EXERCISE OBJECTIVE
Without its pictures, the listing below is to be transcribed exactly.

DATASET CONTENT
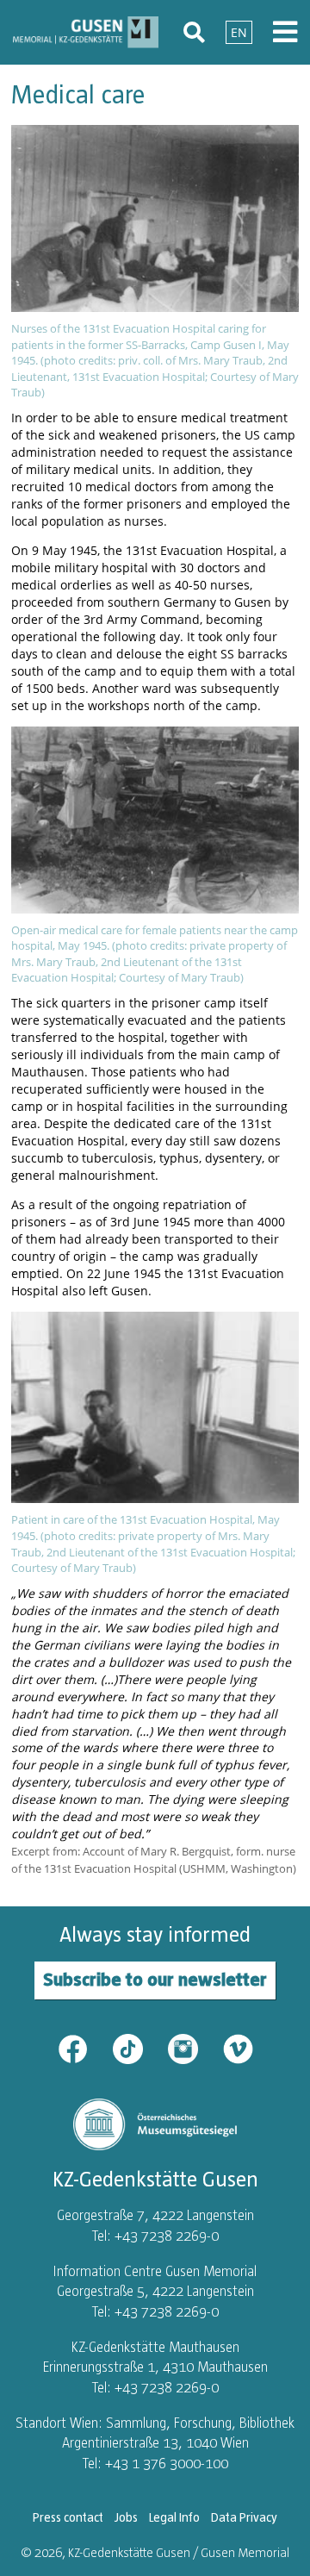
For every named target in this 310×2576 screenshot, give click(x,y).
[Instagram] (194, 2047)
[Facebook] (83, 2047)
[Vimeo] (238, 2047)
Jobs (126, 2517)
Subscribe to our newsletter (155, 1979)
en (239, 32)
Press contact (68, 2517)
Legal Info (174, 2517)
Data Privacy (244, 2517)
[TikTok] (138, 2047)
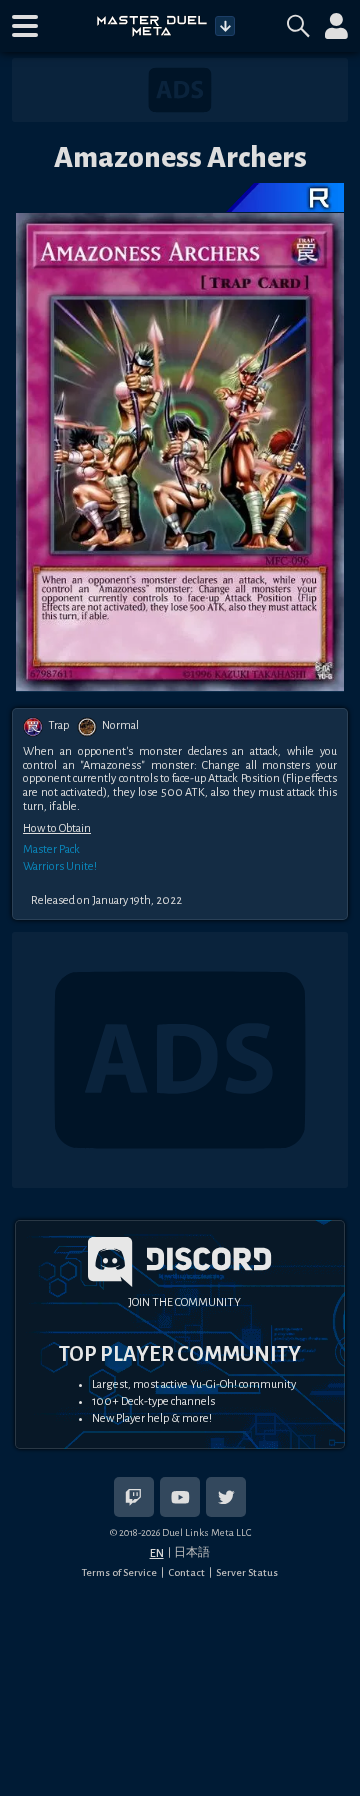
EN (157, 1553)
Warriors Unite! (60, 866)
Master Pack (51, 849)
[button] (25, 26)
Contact (186, 1572)
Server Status (247, 1572)
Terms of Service (119, 1572)
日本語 (192, 1552)
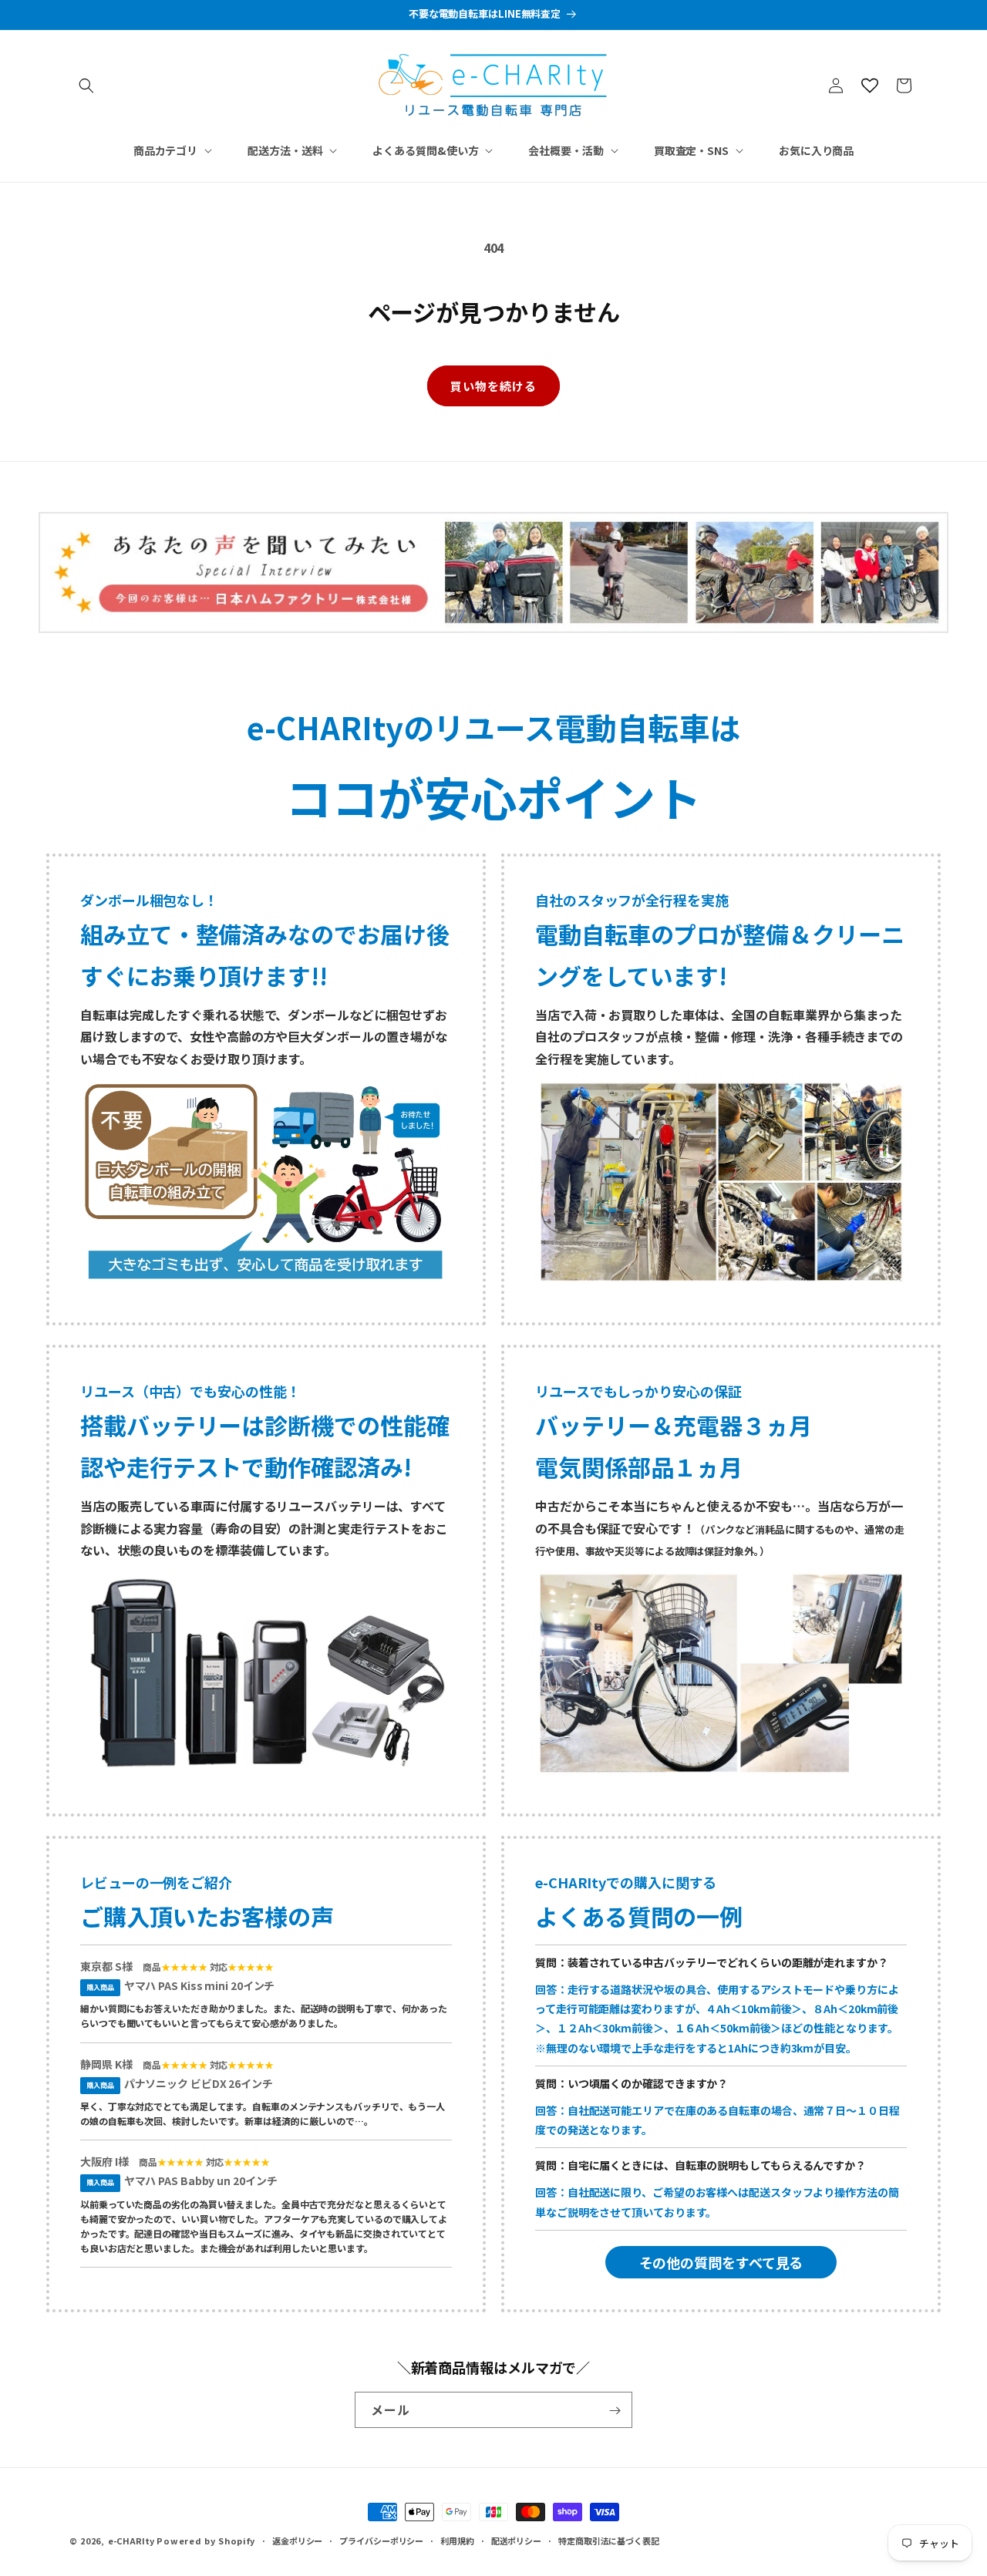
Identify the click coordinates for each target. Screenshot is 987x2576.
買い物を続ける (493, 386)
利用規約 (457, 2540)
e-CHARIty (131, 2540)
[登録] (615, 2410)
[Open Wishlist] (870, 86)
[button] (86, 86)
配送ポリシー (516, 2540)
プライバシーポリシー (381, 2540)
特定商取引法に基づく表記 (608, 2540)
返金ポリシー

RESULT FOR THIS TASK
For every named target in this 310×2576 screenshot, give click(x,y).
[Instagram] (194, 2047)
[Facebook] (83, 2047)
[Vimeo] (238, 2047)
Jobs (126, 2517)
Subscribe to our newsletter (155, 1979)
en (239, 32)
Press contact (68, 2517)
Legal Info (174, 2517)
Data Privacy (244, 2517)
[TikTok] (138, 2047)
EN (157, 1553)
Warriors Unite! (60, 866)
Master Pack (51, 849)
[button] (25, 26)
Contact (186, 1572)
Server Status (247, 1572)
Terms of Service (119, 1572)
日本語 (192, 1552)
Identify the click coordinates for each target. Screenshot is 987x2576.
買い物を続ける (493, 386)
利用規約 (457, 2540)
e-CHARIty (131, 2540)
[登録] (615, 2410)
[Open Wishlist] (870, 86)
[button] (86, 86)
配送ポリシー (516, 2540)
プライバシーポリシー (381, 2540)
特定商取引法に基づく表記 (608, 2540)
返金ポリシー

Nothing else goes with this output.